— YOUR TASK —
Write out the records below word for word, please.

(Records contained in a dataset)
★ ★ ★ ★ ★ ★ ★

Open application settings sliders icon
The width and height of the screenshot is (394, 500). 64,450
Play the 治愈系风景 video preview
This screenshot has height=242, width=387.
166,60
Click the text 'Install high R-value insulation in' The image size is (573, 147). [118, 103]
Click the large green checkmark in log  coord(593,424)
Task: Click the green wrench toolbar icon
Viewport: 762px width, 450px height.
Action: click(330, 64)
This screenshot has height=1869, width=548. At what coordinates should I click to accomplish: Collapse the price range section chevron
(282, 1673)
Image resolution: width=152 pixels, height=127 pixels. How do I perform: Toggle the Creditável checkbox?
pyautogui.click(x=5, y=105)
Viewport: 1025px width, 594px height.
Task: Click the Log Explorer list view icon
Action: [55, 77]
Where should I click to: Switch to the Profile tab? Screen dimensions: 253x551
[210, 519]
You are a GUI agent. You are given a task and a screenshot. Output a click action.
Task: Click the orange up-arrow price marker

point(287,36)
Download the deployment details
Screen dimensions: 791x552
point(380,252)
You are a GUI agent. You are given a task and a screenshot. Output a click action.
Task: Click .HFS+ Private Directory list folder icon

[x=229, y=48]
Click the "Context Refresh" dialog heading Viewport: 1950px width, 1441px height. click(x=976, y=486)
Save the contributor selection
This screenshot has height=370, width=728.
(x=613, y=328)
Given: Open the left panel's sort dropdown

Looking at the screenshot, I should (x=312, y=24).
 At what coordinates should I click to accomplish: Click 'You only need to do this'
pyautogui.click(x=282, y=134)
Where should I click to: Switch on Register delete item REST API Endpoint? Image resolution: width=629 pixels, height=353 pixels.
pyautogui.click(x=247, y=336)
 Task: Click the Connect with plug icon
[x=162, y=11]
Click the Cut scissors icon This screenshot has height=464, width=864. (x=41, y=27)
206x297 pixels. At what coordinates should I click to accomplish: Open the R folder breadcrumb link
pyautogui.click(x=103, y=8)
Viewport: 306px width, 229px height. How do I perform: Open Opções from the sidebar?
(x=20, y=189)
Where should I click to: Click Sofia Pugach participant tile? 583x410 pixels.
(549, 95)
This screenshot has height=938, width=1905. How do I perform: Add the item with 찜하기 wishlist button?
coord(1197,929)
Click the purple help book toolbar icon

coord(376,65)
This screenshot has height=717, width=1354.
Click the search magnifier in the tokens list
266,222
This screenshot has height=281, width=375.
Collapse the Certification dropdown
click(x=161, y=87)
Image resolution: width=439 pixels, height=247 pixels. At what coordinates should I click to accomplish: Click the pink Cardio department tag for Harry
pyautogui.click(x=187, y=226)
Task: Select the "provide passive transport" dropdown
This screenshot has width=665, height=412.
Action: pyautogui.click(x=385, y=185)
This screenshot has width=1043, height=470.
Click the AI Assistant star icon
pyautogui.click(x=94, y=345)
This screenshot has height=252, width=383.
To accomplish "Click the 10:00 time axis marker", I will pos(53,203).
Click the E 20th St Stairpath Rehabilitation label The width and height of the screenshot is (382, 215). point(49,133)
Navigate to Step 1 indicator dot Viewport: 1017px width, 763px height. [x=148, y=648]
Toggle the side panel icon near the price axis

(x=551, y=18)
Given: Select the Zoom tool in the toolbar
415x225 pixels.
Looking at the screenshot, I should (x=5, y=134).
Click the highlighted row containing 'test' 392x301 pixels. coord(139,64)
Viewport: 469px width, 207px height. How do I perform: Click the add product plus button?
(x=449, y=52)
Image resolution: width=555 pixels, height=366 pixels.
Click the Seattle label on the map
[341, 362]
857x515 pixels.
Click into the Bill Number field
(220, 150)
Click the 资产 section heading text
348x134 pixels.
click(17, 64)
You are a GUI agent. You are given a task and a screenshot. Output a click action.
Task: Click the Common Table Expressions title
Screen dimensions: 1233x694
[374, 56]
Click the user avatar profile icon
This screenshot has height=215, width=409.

★ ★ ★ ★ ★ ★ ★

— RESULT BELOW —
Open application settings sliders icon
The width and height of the screenshot is (394, 500). 64,450
Play the 治愈系风景 video preview
This screenshot has height=242, width=387.
166,60
Click the text 'Install high R-value insulation in' The image size is (573, 147). [118, 103]
Click the large green checkmark in log  coord(593,424)
Task: Click the green wrench toolbar icon
Viewport: 762px width, 450px height.
Action: click(330, 64)
This screenshot has height=1869, width=548. At what coordinates should I click to accomplish: Collapse the price range section chevron
(282, 1673)
Image resolution: width=152 pixels, height=127 pixels. How do I perform: Toggle the Creditável checkbox?
pyautogui.click(x=5, y=105)
Viewport: 1025px width, 594px height.
Task: Click the Log Explorer list view icon
Action: [55, 77]
Where should I click to: Switch to the Profile tab? Screen dimensions: 253x551
[210, 519]
You are a GUI agent. You are given a task and a screenshot. Output a click action.
Task: Click the orange up-arrow price marker

point(287,36)
Download the deployment details
Screen dimensions: 791x552
point(380,252)
You are a GUI agent. You are given a task and a screenshot. Output a click action.
Task: Click .HFS+ Private Directory list folder icon

[x=229, y=48]
Click the "Context Refresh" dialog heading Viewport: 1950px width, 1441px height. click(x=976, y=486)
Save the contributor selection
This screenshot has height=370, width=728.
(x=613, y=328)
Given: Open the left panel's sort dropdown

Looking at the screenshot, I should (x=312, y=24).
 At what coordinates should I click to accomplish: Click 'You only need to do this'
pyautogui.click(x=282, y=134)
Where should I click to: Switch on Register delete item REST API Endpoint? Image resolution: width=629 pixels, height=353 pixels.
pyautogui.click(x=247, y=336)
 Task: Click the Connect with plug icon
[x=162, y=11]
Click the Cut scissors icon This screenshot has height=464, width=864. (x=41, y=27)
206x297 pixels. At what coordinates should I click to accomplish: Open the R folder breadcrumb link
pyautogui.click(x=103, y=8)
Viewport: 306px width, 229px height. How do I perform: Open Opções from the sidebar?
(x=20, y=189)
Where should I click to: Click Sofia Pugach participant tile? 583x410 pixels.
(549, 95)
This screenshot has height=938, width=1905. How do I perform: Add the item with 찜하기 wishlist button?
coord(1197,929)
Click the purple help book toolbar icon

coord(376,65)
This screenshot has height=717, width=1354.
Click the search magnifier in the tokens list
266,222
This screenshot has height=281, width=375.
Collapse the Certification dropdown
click(x=161, y=87)
Image resolution: width=439 pixels, height=247 pixels. At what coordinates should I click to accomplish: Click the pink Cardio department tag for Harry
pyautogui.click(x=187, y=226)
Task: Select the "provide passive transport" dropdown
This screenshot has width=665, height=412.
Action: pyautogui.click(x=385, y=185)
This screenshot has width=1043, height=470.
Click the AI Assistant star icon
pyautogui.click(x=94, y=345)
This screenshot has height=252, width=383.
To accomplish "Click the 10:00 time axis marker", I will pos(53,203).
Click the E 20th St Stairpath Rehabilitation label The width and height of the screenshot is (382, 215). point(49,133)
Navigate to Step 1 indicator dot Viewport: 1017px width, 763px height. [x=148, y=648]
Toggle the side panel icon near the price axis

(x=551, y=18)
Given: Select the Zoom tool in the toolbar
415x225 pixels.
Looking at the screenshot, I should (x=5, y=134).
Click the highlighted row containing 'test' 392x301 pixels. coord(139,64)
Viewport: 469px width, 207px height. How do I perform: Click the add product plus button?
(x=449, y=52)
Image resolution: width=555 pixels, height=366 pixels.
Click the Seattle label on the map
[341, 362]
857x515 pixels.
Click into the Bill Number field
(220, 150)
Click the 资产 section heading text
348x134 pixels.
click(17, 64)
You are a GUI agent. You are given a task and a screenshot. Output a click action.
Task: Click the Common Table Expressions title
Screen dimensions: 1233x694
[374, 56]
Click the user avatar profile icon
This screenshot has height=215, width=409.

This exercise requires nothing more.